Our target community for SPEAK is anyone who identifies as a young woman, whether assigned female at birth or not. This group focuses on women because of the injustice and inequity still experienced by those identifying as women and the need to counter the absence of women’s voices contributing to so many sectors of our lives, policies, and culture. There is a strong tie between challenges faced by women and challenges associated with the issue of climate change, steming from the same patriarchal domination and exploitation that has presided over women and the natural enviornement. In many parts of the world, women experience climate change with disproportionate severity largely because of gender inequality and lack of voice.
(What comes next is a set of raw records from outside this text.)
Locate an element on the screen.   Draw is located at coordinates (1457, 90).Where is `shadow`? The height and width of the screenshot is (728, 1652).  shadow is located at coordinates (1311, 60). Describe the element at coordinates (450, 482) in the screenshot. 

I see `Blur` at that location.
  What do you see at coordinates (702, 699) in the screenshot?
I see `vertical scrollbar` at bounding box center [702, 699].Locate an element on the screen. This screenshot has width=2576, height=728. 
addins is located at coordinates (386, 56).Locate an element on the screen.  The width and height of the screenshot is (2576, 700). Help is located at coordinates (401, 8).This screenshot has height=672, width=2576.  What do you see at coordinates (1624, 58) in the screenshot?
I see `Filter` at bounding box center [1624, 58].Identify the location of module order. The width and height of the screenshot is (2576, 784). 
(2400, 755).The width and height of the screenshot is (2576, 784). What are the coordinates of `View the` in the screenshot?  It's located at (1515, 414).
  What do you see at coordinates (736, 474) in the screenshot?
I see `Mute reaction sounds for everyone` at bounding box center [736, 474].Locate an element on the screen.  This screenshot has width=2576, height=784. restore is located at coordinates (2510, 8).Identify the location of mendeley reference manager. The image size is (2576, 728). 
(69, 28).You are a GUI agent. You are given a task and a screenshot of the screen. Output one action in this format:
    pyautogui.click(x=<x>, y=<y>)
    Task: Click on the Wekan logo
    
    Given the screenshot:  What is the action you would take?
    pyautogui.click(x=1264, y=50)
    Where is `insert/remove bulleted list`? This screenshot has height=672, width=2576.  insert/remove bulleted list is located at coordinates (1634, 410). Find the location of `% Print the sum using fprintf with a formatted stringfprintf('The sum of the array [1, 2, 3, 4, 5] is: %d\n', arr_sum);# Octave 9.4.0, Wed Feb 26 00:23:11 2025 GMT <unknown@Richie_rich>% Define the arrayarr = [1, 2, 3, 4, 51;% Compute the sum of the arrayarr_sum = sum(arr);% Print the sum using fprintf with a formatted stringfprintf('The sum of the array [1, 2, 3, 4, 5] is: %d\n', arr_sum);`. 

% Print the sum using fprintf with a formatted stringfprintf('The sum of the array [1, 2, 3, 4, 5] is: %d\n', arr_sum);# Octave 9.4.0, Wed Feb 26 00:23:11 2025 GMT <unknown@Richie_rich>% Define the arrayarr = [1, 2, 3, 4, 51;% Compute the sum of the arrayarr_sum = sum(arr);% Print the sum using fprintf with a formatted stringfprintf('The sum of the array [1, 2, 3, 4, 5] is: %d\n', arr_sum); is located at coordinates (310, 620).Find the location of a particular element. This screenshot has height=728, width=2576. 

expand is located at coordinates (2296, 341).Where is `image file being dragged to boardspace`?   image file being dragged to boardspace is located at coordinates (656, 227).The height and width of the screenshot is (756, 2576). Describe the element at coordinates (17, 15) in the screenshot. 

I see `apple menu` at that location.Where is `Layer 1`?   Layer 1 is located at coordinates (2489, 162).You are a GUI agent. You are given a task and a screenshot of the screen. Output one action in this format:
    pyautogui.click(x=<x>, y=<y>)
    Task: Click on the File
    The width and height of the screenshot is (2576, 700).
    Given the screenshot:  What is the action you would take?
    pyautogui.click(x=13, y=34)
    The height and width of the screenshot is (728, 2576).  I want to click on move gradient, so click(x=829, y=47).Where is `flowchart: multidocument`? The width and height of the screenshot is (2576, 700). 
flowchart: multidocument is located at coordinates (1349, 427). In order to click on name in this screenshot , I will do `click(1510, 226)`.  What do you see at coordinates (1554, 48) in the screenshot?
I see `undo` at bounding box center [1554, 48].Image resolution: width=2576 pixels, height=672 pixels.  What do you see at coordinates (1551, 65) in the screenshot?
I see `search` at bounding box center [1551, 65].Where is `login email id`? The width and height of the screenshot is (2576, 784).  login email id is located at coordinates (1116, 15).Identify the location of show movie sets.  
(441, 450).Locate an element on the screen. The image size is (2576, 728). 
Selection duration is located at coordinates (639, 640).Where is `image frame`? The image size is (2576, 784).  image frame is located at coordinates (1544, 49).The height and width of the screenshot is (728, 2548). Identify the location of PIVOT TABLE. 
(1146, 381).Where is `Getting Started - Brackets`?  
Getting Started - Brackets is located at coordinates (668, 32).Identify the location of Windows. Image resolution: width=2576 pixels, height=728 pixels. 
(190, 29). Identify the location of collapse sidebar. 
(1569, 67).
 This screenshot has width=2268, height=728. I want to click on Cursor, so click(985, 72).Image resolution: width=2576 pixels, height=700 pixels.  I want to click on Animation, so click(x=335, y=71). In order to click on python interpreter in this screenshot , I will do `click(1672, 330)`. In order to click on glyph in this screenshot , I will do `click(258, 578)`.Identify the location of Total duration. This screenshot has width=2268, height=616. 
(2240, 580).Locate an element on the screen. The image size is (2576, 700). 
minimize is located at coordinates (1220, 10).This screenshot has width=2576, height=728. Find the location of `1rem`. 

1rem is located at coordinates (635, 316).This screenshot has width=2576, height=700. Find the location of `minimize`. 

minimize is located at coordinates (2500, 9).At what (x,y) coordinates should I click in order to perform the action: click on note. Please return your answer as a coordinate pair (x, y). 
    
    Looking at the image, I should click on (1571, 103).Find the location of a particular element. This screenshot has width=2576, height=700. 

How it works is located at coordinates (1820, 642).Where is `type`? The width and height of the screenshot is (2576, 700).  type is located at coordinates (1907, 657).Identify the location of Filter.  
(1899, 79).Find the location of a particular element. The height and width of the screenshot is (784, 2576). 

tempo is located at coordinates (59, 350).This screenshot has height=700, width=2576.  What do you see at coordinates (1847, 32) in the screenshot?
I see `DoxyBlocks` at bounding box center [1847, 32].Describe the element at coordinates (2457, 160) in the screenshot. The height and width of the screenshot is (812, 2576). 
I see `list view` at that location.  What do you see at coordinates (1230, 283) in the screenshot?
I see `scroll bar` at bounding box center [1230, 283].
The target community for the performance-based experiences by these young Boulder women is most directly their own city, Boulder, but they regularly add their voices to women’s rights and climate-related actions at the national and international level. For example, they contributed to the Girls Bill of Rights campaign by She’s the First, wrote personalized messages to encourage citizens to vote through Vote Forward, and contributed public comments opposing a national proposal for roads to be built through Alaska’s national forests, which would disrupt the lives of nearby Indigenous communities. Adding our voices to others’ campaigns helps us understand the scope of this issue and the multiple creative ways in which voices can be joined to impact change.